**Action item**
The expected output is each line in the data below that includes the string "Viewport".

**Records supplied**
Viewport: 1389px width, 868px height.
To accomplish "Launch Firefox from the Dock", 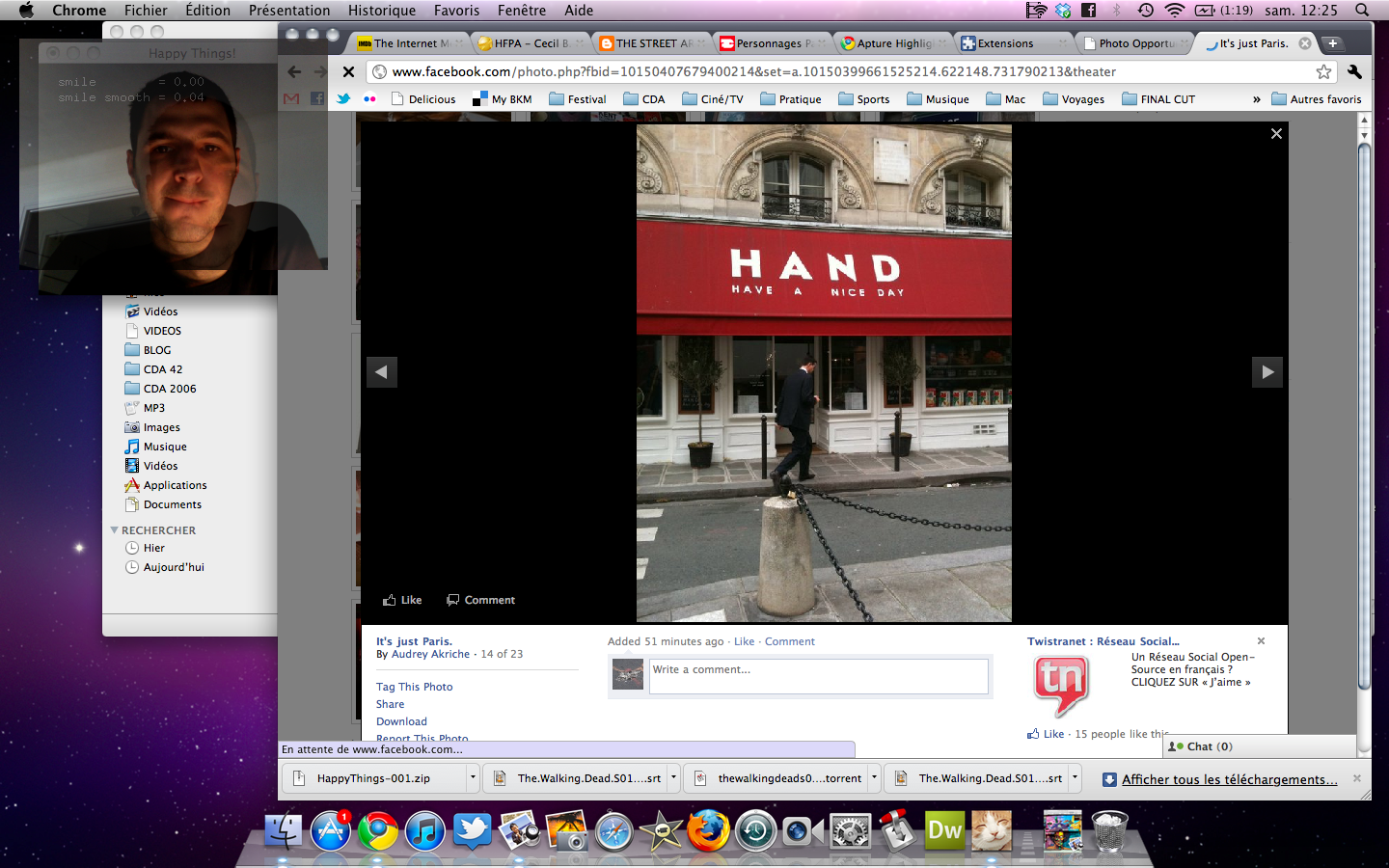I will pyautogui.click(x=707, y=830).
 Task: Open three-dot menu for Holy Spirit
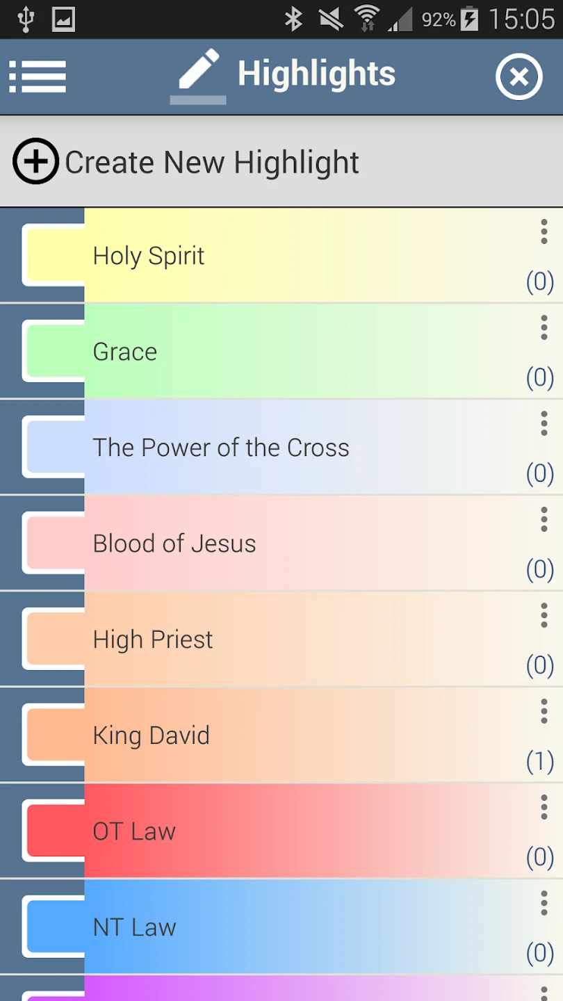[x=544, y=232]
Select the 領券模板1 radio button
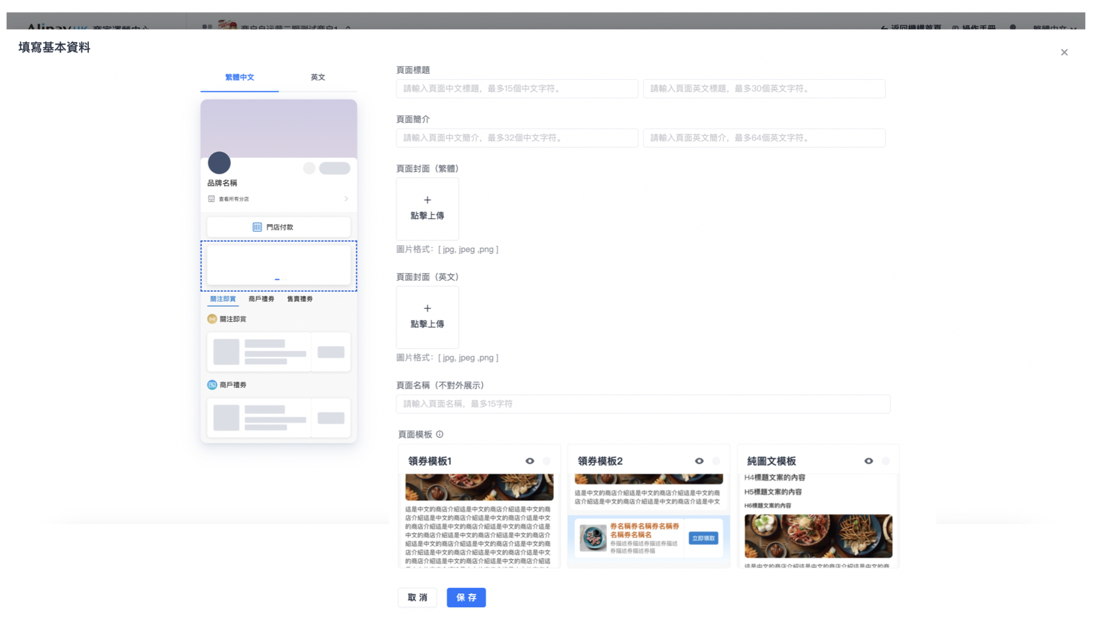1098x620 pixels. coord(547,461)
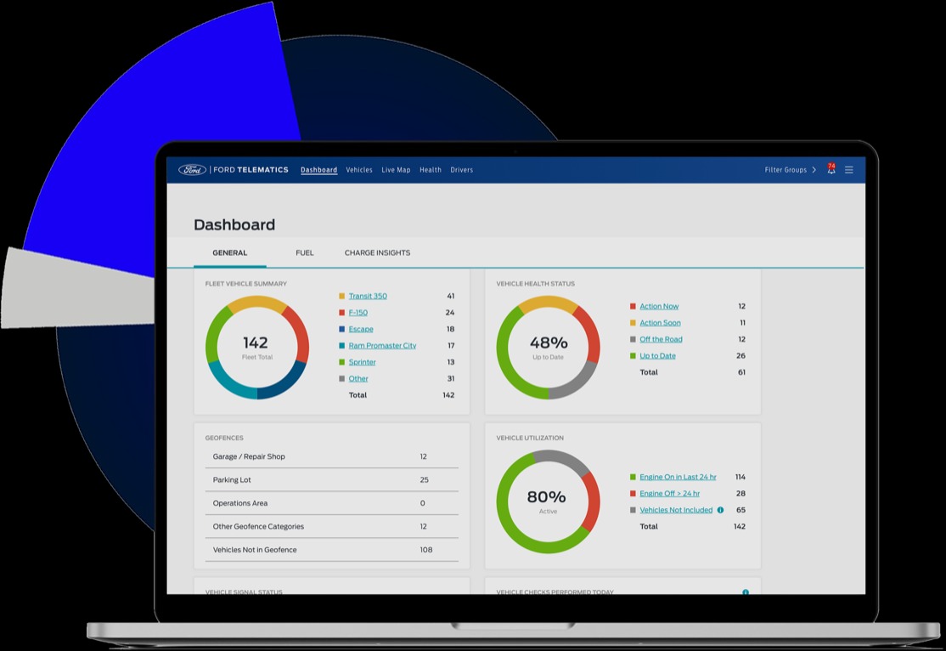The image size is (946, 651).
Task: Open Live Map from top navigation
Action: click(396, 170)
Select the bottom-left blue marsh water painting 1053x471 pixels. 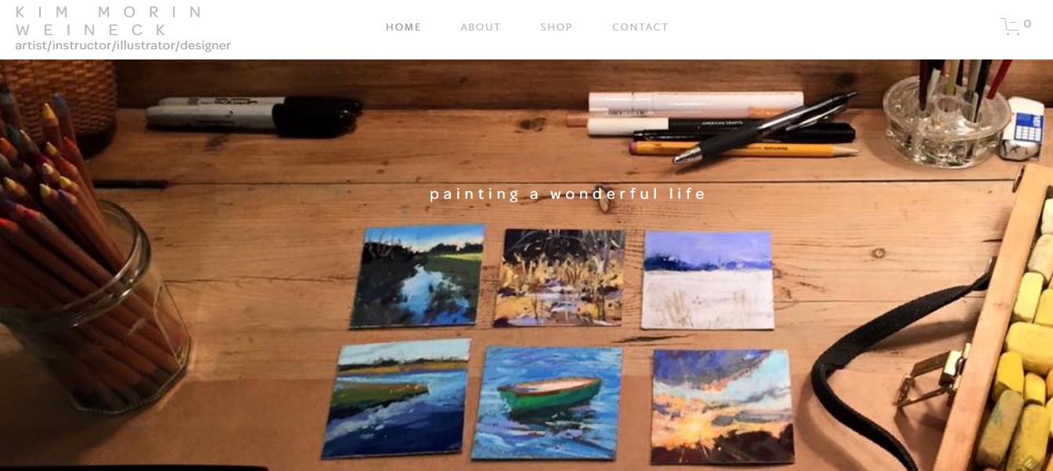tap(396, 399)
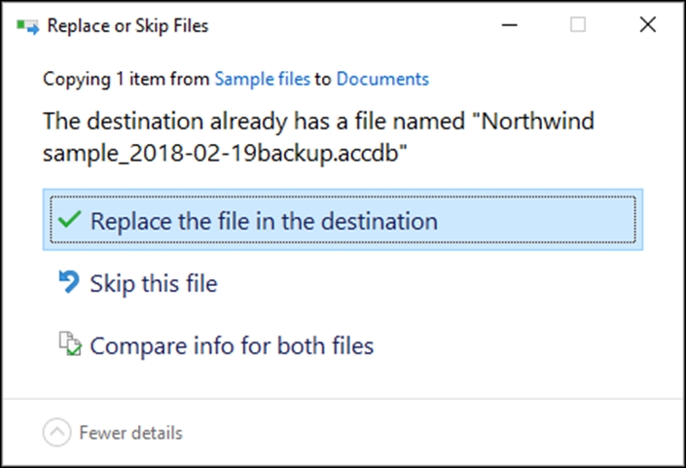Close the Replace or Skip Files dialog
This screenshot has width=686, height=468.
(647, 24)
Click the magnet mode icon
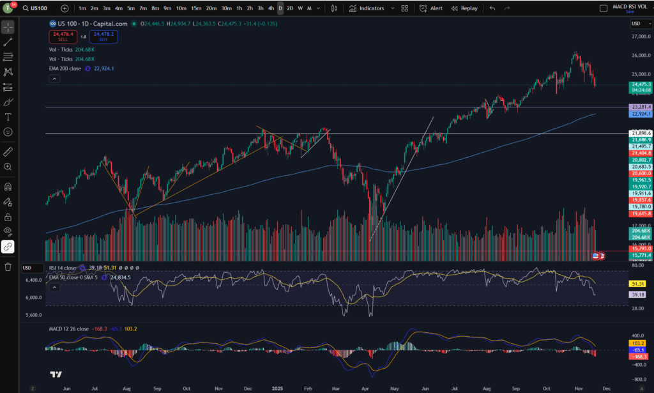 pos(8,187)
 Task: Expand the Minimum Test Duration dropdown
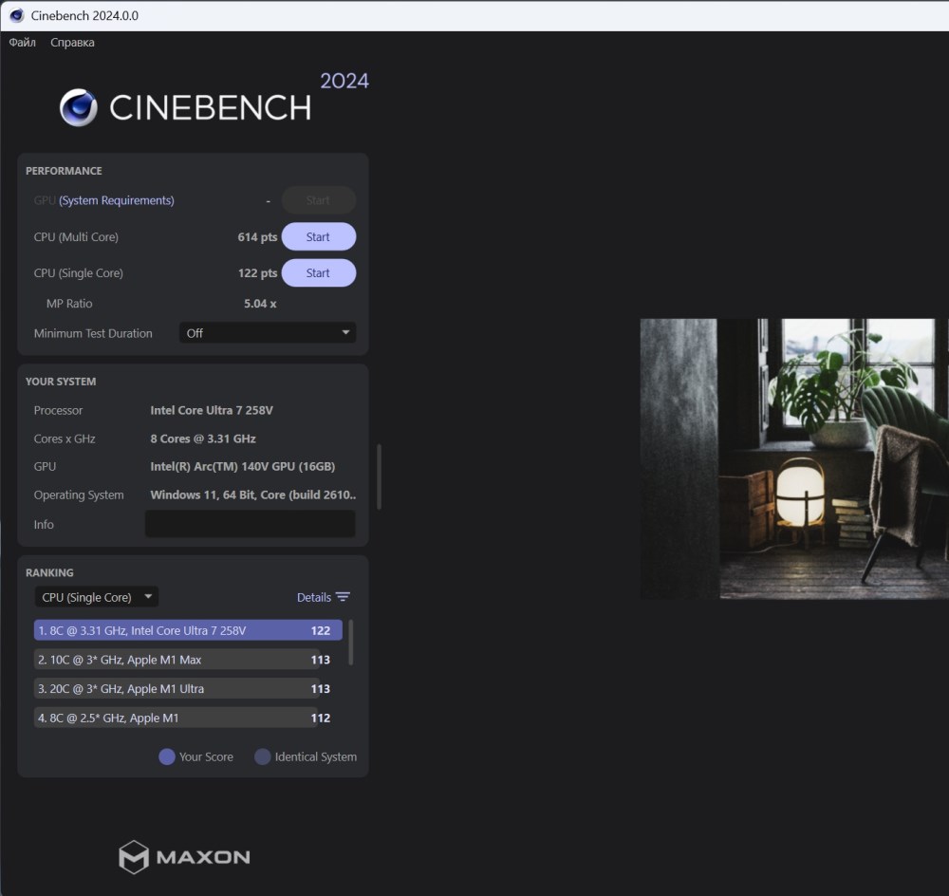tap(268, 333)
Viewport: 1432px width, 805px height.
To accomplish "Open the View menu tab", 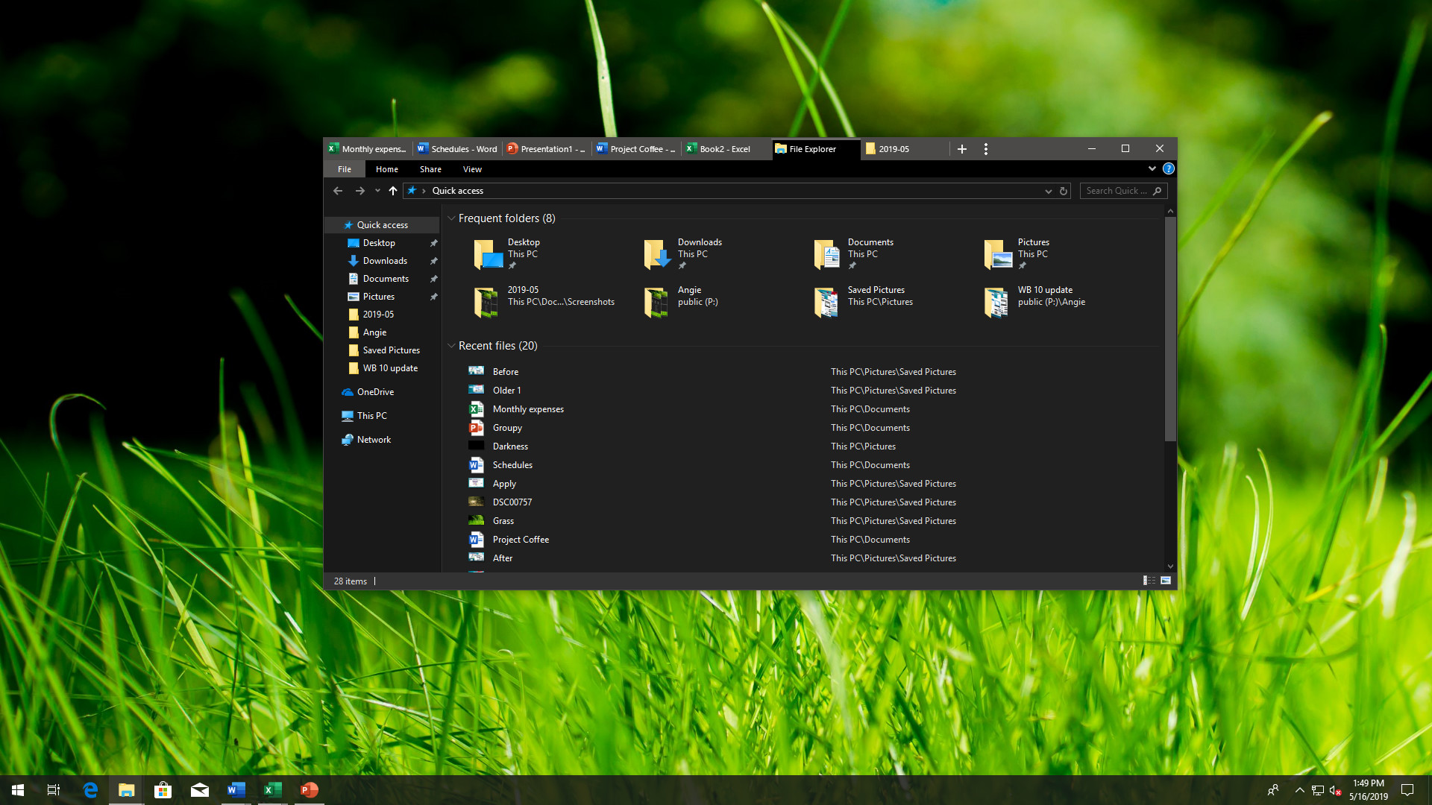I will pyautogui.click(x=471, y=169).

**Written reply**
Viewport: 1389px width, 868px height.
Viewport: 1432px width, 805px height.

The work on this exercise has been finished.